(Stored items)
------------------------------------

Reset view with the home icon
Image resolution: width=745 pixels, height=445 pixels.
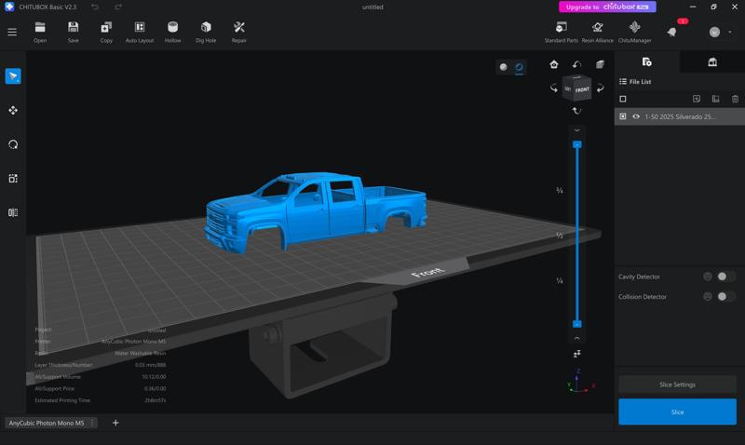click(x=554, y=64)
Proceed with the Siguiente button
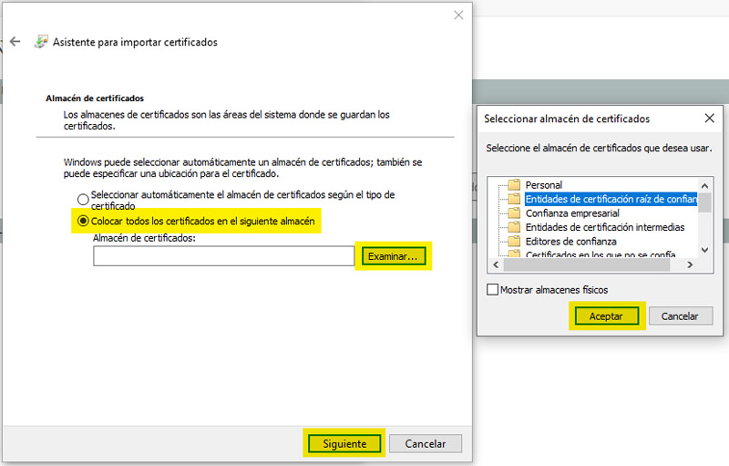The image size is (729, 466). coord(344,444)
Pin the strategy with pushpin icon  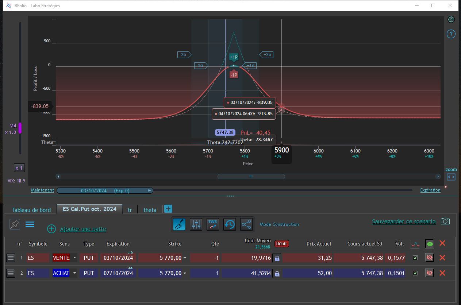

------------------------------------

Work to complete:
Which lines run from the one containing "Proceed with the Siguiente button" to the end of the entries above? Write them out exactly, leaving out every picture.

Answer box:
Proceed with the Siguiente button
The image size is (729, 466). coord(344,444)
Pin the strategy with pushpin icon  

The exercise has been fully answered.